Il 2020 è stato l’anno della pandemia da coronavirus, che sta ancora imperversando in gran parte del mondo. Gli studiosi pensano che tutto ciò potrebbe non rappresentare un caso isolato e si dicono preoccupati sul fatto che i cambiamenti climatici tutt’ora in corso potrebbero provocare la diffusione di altre pandemie.

L’effetto dello scioglimento del permafrost

In particolare gli ecologisti si concentrano sullo scioglimento dei ghiacciai e soprattutto sul fatto che i mutamenti climatici e la distruzione degli ecosistemi stanno portando anche allo scioglimento del permafrost.

Quest’ultimo rappresenta lo stato di ghiaccio perenne che è tipico delle zone più fredde del pianeta. Mentre in assenza di mutamenti climatici forti si scioglie nelle stagioni più calde e torna a riformarsi quando fa più freddo, adesso si sta sciogliendo molto più velocemente di quanto si prevedesse.

Lo scioglimento del permafrost fa preoccupare, anche perché all’interno di questo ghiaccio possono esserci dei virus congelati da diverse migliaia di anni. Si tratta di virus sconosciuti, nei confronti dei quali l’uomo non ha sviluppato una risposta immunitaria. Per esempio nei ghiacciai della Cina sono stati individuati 33 virus, 28 dei quali sono sconosciuti.

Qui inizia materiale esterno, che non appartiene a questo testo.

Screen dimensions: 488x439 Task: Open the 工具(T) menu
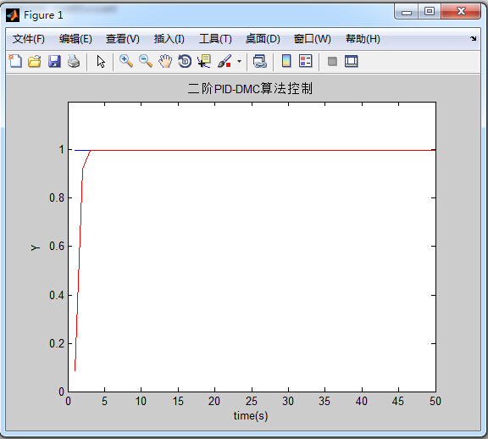215,39
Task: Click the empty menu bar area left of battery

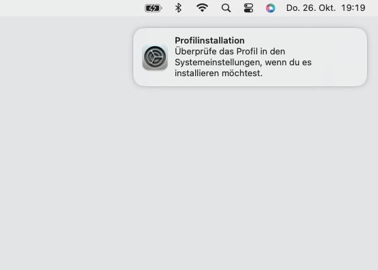Action: coord(72,8)
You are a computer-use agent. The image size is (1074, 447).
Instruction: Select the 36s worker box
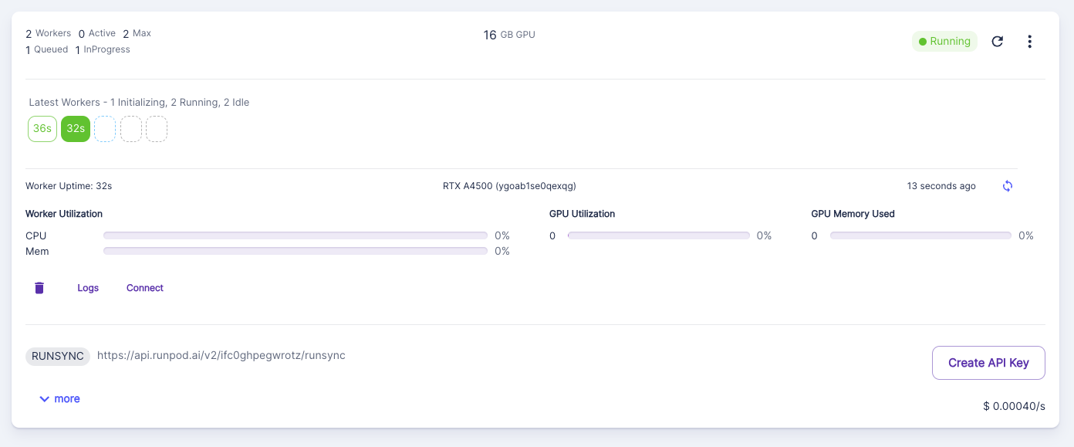click(42, 129)
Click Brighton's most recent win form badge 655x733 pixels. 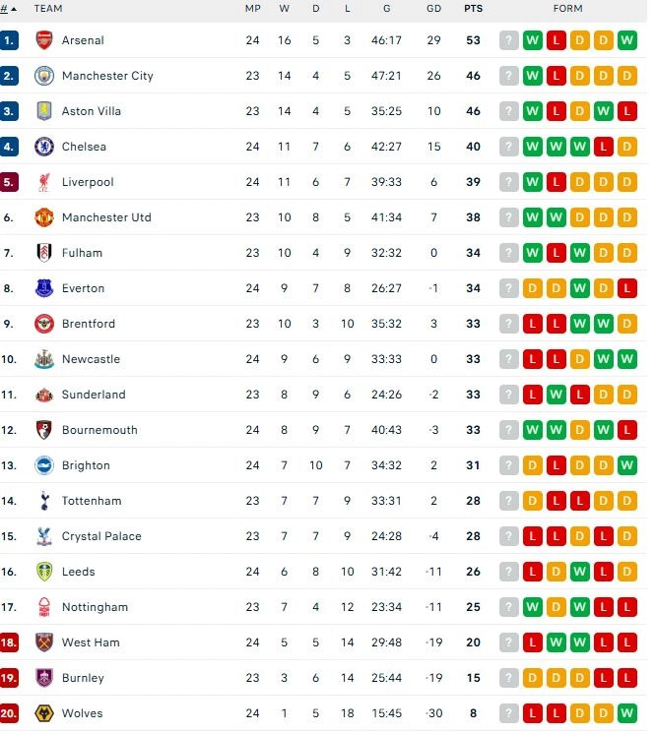[627, 465]
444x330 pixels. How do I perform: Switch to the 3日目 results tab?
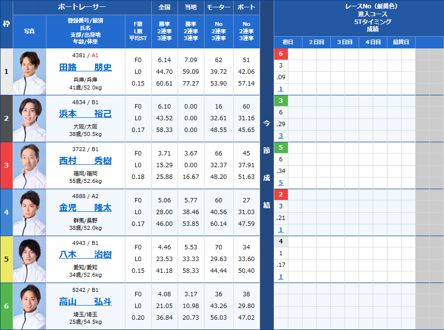(344, 42)
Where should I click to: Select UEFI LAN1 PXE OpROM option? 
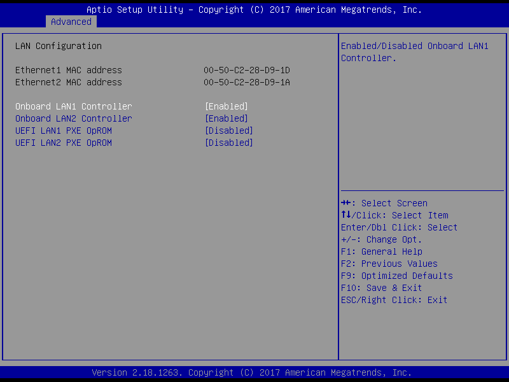pos(64,131)
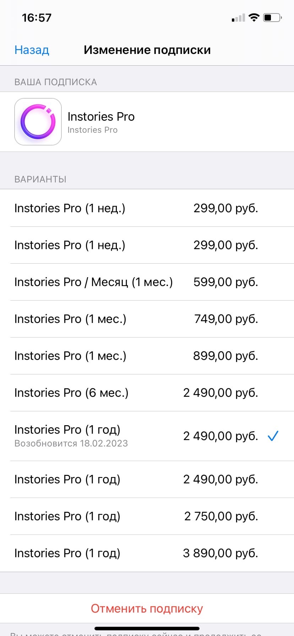Tap the Wi-Fi icon in status bar
This screenshot has width=294, height=636.
[254, 17]
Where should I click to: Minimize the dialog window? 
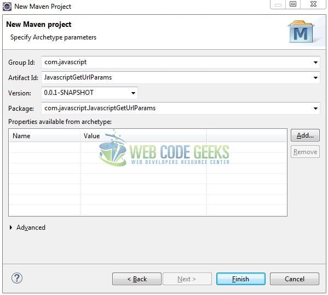point(278,4)
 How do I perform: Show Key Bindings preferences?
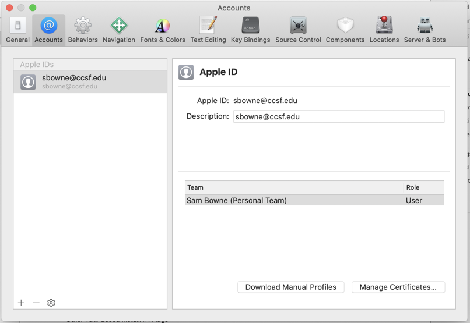pos(250,29)
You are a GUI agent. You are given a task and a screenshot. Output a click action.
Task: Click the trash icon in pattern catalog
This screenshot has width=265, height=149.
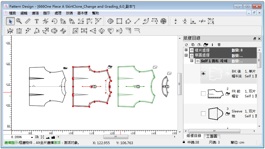[219, 45]
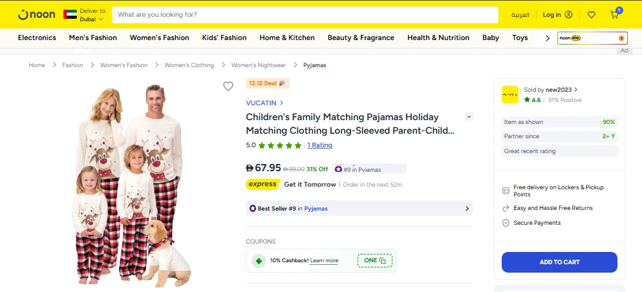Click the express delivery badge

click(x=262, y=184)
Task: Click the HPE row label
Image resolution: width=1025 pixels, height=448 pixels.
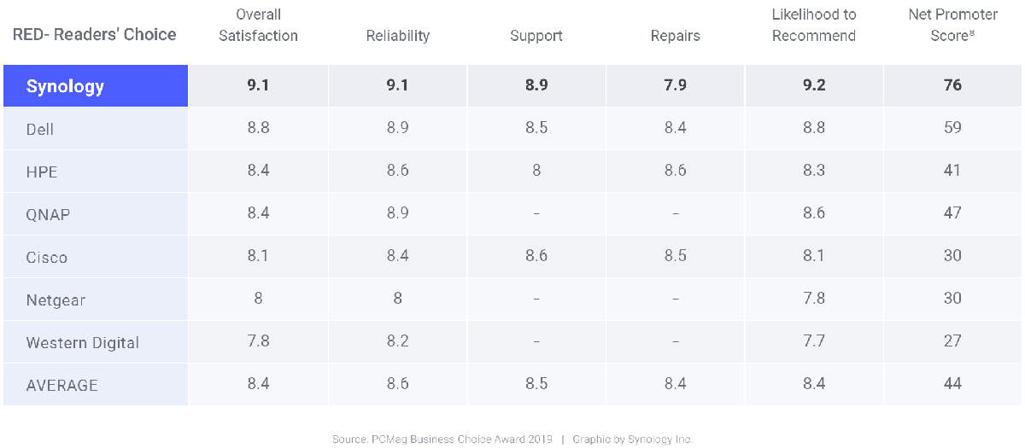Action: [x=42, y=172]
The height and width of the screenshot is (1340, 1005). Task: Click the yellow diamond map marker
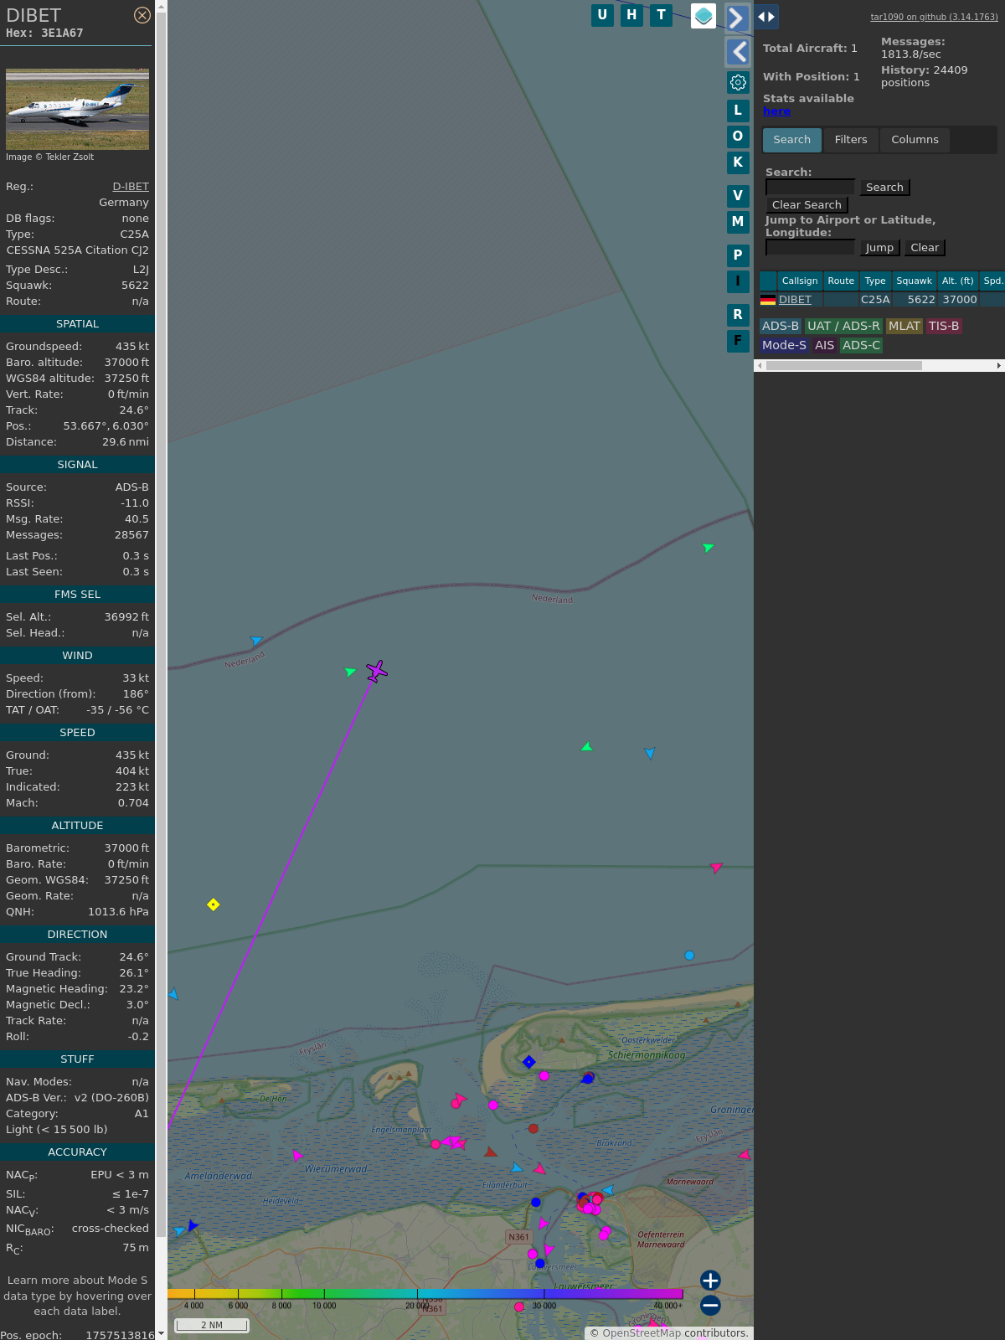click(214, 905)
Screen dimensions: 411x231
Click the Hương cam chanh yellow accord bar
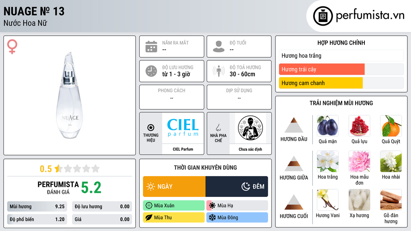pyautogui.click(x=321, y=83)
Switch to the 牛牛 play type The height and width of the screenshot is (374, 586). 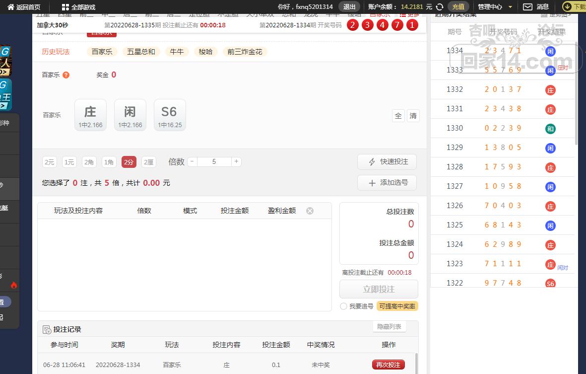(x=177, y=52)
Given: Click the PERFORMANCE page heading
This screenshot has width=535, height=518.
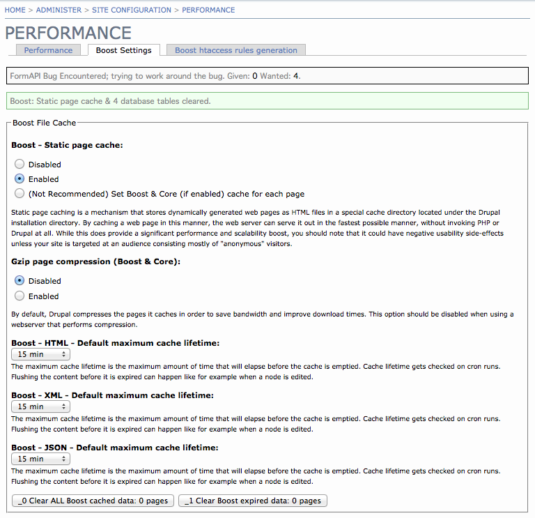Looking at the screenshot, I should pyautogui.click(x=68, y=33).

I rischi connessi al risveglio dei virus sconosciuti

Gli studiosi affermano che i virus presenti nei ghiacciai potrebbero risvegliarsi e ci sono stati tanti casi nel corso del tempo che hanno dimostrato quella che non è soltanto un’ipotesi. Secondo alcuni studi, risulta che il 70% delle malattie degli ultimi 40 anni è trasmesso all’uomo da animali selvatici tramite virus che hanno fatto il salto di specie, proprio come è accaduto nel caso del Covid 19.